**Page text**
>>
Homeless advocates ask city to spare health care offices

March 04, 1999|By Gerard Shields | Gerard Shields,SUN STAFF

Advocates for Baltimore's homeless will dispatch a resolution today, asking city leaders to take the offices of Health Care for the Homeless Inc. off the list of 127 properties to be condemned in a downtown renewal plan until an alternative site can be found for the agency.

Members of the city's Homeless Relief Advisory Board plan to deliver their request to Mayor Kurt L. Schmoke and the City Council to aid the agency at 111 N. Park Ave. that provides daily medical care and social services to as many as 175 clients.

The property sits in the path of a $350 million proposal to resuscitate 18 blocks of downtown's west side with shops and apartments. Designs include turning the agency's property adjacent to Lexington Mall into a park.
<<
**Exercises**
**1)** Transcribe the article on Baltimore's homeless health care offices from "March 04, 1999|By" up to and including "into a park.".
**2)** According to the article on Baltimore's homeless health care offices, what is the dollar amount of the proposal to renew downtown's west side?

**Record excerpts**
>>
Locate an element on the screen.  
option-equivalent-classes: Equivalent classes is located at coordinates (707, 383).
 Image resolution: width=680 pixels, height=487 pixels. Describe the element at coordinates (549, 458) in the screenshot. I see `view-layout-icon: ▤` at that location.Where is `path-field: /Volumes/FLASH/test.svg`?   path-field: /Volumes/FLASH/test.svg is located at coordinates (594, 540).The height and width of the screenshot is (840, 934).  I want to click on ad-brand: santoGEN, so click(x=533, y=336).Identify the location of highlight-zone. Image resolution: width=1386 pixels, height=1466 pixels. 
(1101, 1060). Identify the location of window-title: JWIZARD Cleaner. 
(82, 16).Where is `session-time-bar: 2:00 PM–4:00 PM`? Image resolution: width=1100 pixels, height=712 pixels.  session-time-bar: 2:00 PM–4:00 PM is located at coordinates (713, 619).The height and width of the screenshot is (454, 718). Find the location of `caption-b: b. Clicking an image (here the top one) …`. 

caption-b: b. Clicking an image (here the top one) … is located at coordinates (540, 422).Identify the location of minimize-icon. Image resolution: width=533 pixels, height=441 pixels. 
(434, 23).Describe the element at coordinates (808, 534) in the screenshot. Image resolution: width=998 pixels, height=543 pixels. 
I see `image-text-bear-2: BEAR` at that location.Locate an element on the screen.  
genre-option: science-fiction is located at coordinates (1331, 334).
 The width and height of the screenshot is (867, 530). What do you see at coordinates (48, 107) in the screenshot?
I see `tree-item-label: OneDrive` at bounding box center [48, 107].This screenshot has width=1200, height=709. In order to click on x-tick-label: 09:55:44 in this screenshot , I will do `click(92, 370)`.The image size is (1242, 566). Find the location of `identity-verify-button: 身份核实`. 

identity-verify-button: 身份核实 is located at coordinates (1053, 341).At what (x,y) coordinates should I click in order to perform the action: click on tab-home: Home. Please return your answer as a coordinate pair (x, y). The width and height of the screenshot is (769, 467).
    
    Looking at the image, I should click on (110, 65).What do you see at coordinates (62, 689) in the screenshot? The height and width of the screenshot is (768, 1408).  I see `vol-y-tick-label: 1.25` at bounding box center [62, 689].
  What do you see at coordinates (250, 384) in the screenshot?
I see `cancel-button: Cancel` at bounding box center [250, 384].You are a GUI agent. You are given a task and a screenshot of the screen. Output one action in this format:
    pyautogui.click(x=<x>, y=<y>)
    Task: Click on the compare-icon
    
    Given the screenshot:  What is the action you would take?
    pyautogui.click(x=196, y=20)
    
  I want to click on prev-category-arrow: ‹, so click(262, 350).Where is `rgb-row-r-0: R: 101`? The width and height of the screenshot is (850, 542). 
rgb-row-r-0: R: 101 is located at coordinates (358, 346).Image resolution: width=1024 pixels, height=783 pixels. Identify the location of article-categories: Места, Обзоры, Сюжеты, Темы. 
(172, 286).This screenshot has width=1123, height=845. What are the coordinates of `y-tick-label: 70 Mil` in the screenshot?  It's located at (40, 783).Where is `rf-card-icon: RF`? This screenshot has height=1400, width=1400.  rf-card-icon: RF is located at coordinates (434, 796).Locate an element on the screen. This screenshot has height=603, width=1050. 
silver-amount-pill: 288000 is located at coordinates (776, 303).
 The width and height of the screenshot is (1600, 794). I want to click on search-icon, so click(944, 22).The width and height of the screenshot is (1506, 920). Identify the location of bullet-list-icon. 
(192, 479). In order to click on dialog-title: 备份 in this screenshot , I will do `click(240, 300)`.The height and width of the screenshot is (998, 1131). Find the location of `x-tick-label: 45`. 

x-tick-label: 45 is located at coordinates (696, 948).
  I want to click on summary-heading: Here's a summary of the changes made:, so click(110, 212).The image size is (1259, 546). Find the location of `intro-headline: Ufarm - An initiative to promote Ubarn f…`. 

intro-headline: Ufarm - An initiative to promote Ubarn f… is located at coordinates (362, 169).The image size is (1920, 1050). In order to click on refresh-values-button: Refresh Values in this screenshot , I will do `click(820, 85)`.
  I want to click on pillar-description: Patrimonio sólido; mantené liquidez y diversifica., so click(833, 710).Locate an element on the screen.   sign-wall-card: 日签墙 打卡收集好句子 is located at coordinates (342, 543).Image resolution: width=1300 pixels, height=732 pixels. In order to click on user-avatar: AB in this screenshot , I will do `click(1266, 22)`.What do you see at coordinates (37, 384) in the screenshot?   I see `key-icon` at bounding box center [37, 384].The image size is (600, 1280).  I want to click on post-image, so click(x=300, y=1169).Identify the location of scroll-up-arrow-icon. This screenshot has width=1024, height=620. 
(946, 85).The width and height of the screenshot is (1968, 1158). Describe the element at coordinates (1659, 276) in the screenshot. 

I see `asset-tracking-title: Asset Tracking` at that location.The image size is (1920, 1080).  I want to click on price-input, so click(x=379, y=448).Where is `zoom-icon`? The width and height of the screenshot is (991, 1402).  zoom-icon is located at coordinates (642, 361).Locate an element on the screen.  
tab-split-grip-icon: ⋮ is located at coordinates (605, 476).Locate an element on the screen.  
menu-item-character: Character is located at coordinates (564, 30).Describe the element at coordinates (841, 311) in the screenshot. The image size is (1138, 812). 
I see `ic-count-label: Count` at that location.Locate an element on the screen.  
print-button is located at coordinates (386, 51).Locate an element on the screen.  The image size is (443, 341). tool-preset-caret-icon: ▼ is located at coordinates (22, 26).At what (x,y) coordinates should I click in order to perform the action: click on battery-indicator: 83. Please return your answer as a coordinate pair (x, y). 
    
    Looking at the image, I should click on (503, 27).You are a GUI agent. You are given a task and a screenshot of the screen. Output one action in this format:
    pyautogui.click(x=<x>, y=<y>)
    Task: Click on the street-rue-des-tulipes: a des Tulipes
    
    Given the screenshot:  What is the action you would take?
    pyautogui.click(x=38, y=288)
<<
**Problem solutions**
**1)**
March 04, 1999|By Gerard Shields | Gerard Shields,SUN STAFF

Advocates for Baltimore's homeless will dispatch a resolution today, asking city leaders to take the offices of Health Care for the Homeless Inc. off the list of 127 properties to be condemned in a downtown renewal plan until an alternative site can be found for the agency.

Members of the city's Homeless Relief Advisory Board plan to deliver their request to Mayor Kurt L. Schmoke and the City Council to aid the agency at 111 N. Park Ave. that provides daily medical care and social services to as many as 175 clients.

The property sits in the path of a $350 million proposal to resuscitate 18 blocks of downtown's west side with shops and apartments. Designs include turning the agency's property adjacent to Lexington Mall into a park.

**2)** $350 million